-- Page excerpt --

New Order,Retro - John McCready FAN

New Order,Substance (Disc 2)

New Order,Retro - Miranda Sawyer POP

New Order,Retro - New Order / Bobby Gillespie LIVE

New Order,Power\, Corruption & Lies

New Order,Substance 1987 (Disc 1)

New Order,Brotherhood

Nick Cave & The Bad Seeds,Let Love In

Miles Davis,Live Around The World

Miles Davis,In A Silent Way

The Rolling Stones,Exile On Main Street

The Stone Roses,Second Coming

Kylie Minogue,Light Years

Notice how the comma in Power, Corruption & Lies has been automatically escaped with a backslash to distinguish it from the separator. Spreadsheet programs understand this and remove the backslash when importing the file.

Creating Tables with Queries

You can create a table or easily create a copy of a table using a query. This is useful when you want to build a new database using existing data—for example, you might want to copy across a list of countries—or when you want to reorganize data for some reason. Data reorganization is common for producing reports, merging data from two or more tables, and redesigning on the fly. This short section shows you how it’s done.

From MySQL 4.1 onward, you can easily duplicate the structure of a table using a variant of the CREATE TABLE syntax:

mysql> CREATE TABLE artist_2 LIKE artist;

Query OK, 0 rows affected (0.24 sec)

-- Directives --
[1] In the MySQL passage, starting with which version can you copy a table's structure using a form of the CREATE TABLE syntax?
[2] Write the next part of the MySQL passage on creating tables with queries, starting right after its last line.

Extracted records:
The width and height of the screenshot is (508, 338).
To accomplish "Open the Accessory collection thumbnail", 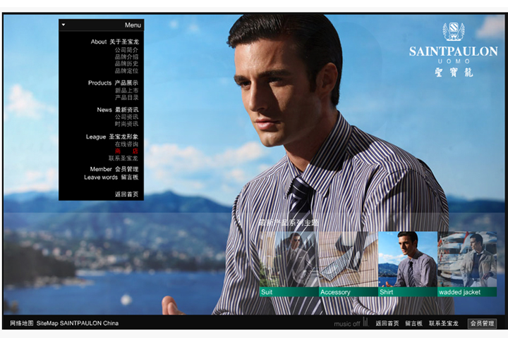I will 347,264.
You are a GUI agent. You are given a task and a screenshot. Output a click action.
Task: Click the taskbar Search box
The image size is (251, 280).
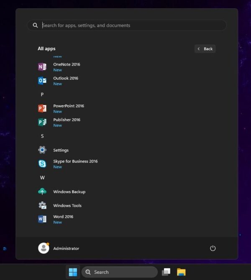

-- Answers for this exercise --
[1] MySQL 4.1 onward.

[2]
mysql> DESCRIBE artist_2;

+-------------+-------------+------+-----+---------+-------+

| Field | Type | Null | Key | Default | Extra |

+-------------+-------------+------+-----+---------+-------+

| artist_id | smallint(5) | | PRI | 0 | |

| artist_name | char(128) | YES | | NULL | |

+-------------+-------------+------+-----+---------+-------+

2 rows in set (0.09 sec)

mysql> SELECT * FROM artist_2;

Empty set (0.30 sec)

The LIKE syntax allows you to create a new table with exactly the same structure as another, including keys. You can see that it doesn’t copy the data across. You can also use the IF NOT EXISTS and TEMPORARY features with this syntax.

If you want to create a table and copy some data, you can do that with a combination of the CREATE TABLE and SELECT statements. Let’s remove the artist_2 table and re-create it using this new approach:

mysql> DROP TABLE artist_2;

Query OK, 0 rows affected (0.08 sec)

mysql> CREATE TABLE artist_2 SELECT * from artist;

Query OK, 7 rows affected (0.02 sec)

Records: 7 Duplicates: 0 Warnings: 0

mysql> SELECT * FROM artist_2;

+-----------+-----------------------------+

| artist_id | artist_name |

+-----------+-----------------------------+

| 1 | New Order |

| 2 | Nick Cave and The Bad Seeds |

| 3 | Miles Dewey Davis |

| 4 | The Rolling Stones |

| 5 | The Stone Roses |

| 6 | Kylie Minogue |

| 10 | Jane's Addiction |

+-----------+-----------------------------+

7 rows in set (0.01 sec)

An identical table artist_2 is created, and all of the data is copied across by the SELECT statement.

This technique is powerful. You can create new tables with new structures and use powerful queries to populate them with data. For example, here’s a report table that’s created to contain the names of artists and albums in our database:

mysql> CREATE TABLE report (artist_name CHAR(128), album_name CHAR(128))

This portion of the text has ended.